Well, I finally made my way through all 700 pages of Vanity Fair. The more I read the more I remembered why it was one of my least favorite Victorian novels.
The critical edition I was reading included several contemporary reviews and modern appraisals, and I was fascinated to read that my suspicions about what Thackeray's portrait of Amelia revealed about him was true: Amelia's character, was indeed based on that of his poor wife who became mad. And that is why he paints her so affectionately and so sentimentally, and ultimately, why she is one of the least engaging characters in the book.
The idea that he was being ironic about her masochism and stupidity never occurred to his contemporaries or any critics until the post-modern period. Most tellingly, most of his contemporaries found his authorial adoration of her puzzling and repellent. As oppressed as Victorian women might be, readers in Thackeray's day, including men, did find Amelia's behavior abnormal.
But that said, one important fact stands out: I read every one of the 700 pages of this book. And this stood out to me because you do not want to know how many recent novels I've abandoned 100 pages in because I was so bored and so unable to get into the characters that I couldn't bear to read another word.
So that got me thinking about what it is that Thackeray was doing right. His plotting is humdrum. You aren't on the edge of your seat wondering what is going to happen to his characters. His characters' emotions are blunted and every time they threaten to turn into people with feelings you might care about, Thackeray steps out from behind the curtain and reminds you they are puppets meant to teach you a lesson about how rotten people really are.
But even so, Vanity Fair is still fun to read.
A couple reasons why suggest themselves. Even though each of the characters is meant, quite blatantly, to teach us a lesson, Thackeray makes them come alive with that brilliant choice of detail. Every scene and every bit of dialogue is grounded in reality. People walk around real rooms in real neighborhoods and talk to each other like real people would. And each character is painted in a way where they are unique, no matter what use the master puppeteer intends them for.
Becky's speeches could only be Becky's. Miss Crawley behaves as only she would do. This realism was what Thackeray contemporaries found so impressive in his writing. Tellingly, the only passages I found myself forced to skip were those where Thackeray descended to painting an ethnic stereotype--the Irish commander's wife and some of the European scenes where, having got rid of his most interesting characters, Thackeray seemed to be flailing around for something to say until he brings back Becky and finishes his book off with a denouement in which he proves just how little he understands about the emotional lives of actual women.
The other thing that kept me reading was what I think of as the "Gossip Factor." Once people seem real, we want to know what they've been up to. Think of how when you get together with people you haven't seen in a while, you want to know what all your mutual acquaintances are up to. They don't have to have been attacked by a vampire to interest you. You just want to know, are they dating someone, did they change jobs, what happened to their son? So it is with Thackeray's characters. He makes you want to know what they did next, whatever it might be, and that points to what a very good writer he is despite his tin ear for human emotion.
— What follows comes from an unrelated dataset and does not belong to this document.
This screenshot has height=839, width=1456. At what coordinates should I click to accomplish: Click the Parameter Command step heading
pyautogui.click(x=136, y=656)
So I came away thinking that Vanity Fair is a puppet show, but realizing too that a good puppet show is compelling entertainment, which is why children even now enjoy them.
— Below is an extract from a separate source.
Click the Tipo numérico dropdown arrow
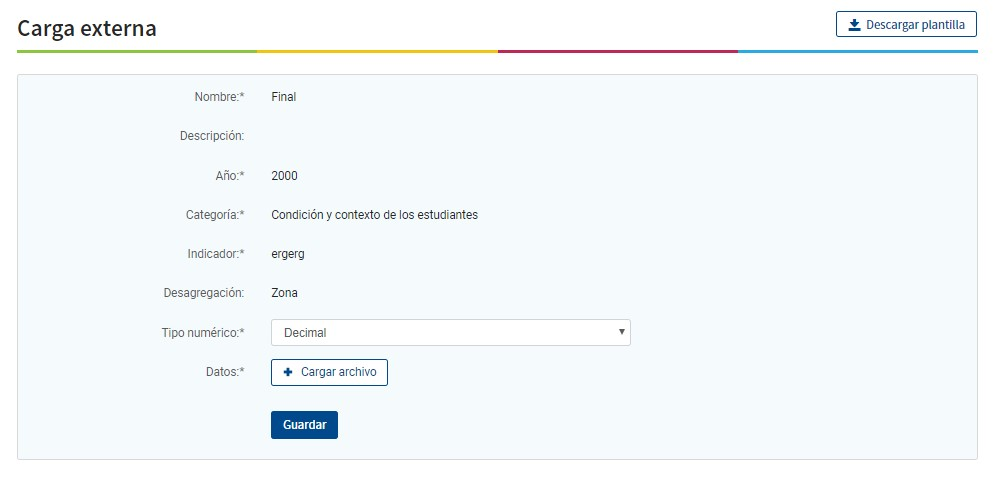This screenshot has width=996, height=477. click(x=621, y=332)
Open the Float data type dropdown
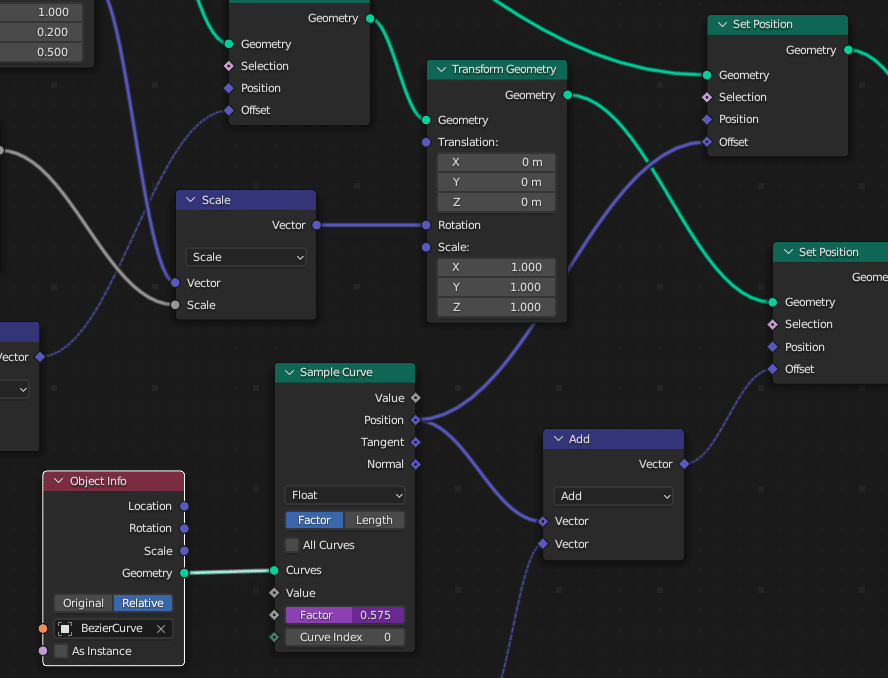 click(345, 495)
What can the aspiring writer take from this? How important it is to ground your characters in reality, to paint them with the telling details that turn them into individuals. That we must make sure our characters; personalities come through in the way they speak. Don't obsess about crafting an unusual plot because if you make your characters real enough, your reader will want to know more about them, even if the "more" is not all that astonishing.
I'd love to hear your ideas about what makes this book work for you, or if it didn't why it didn't.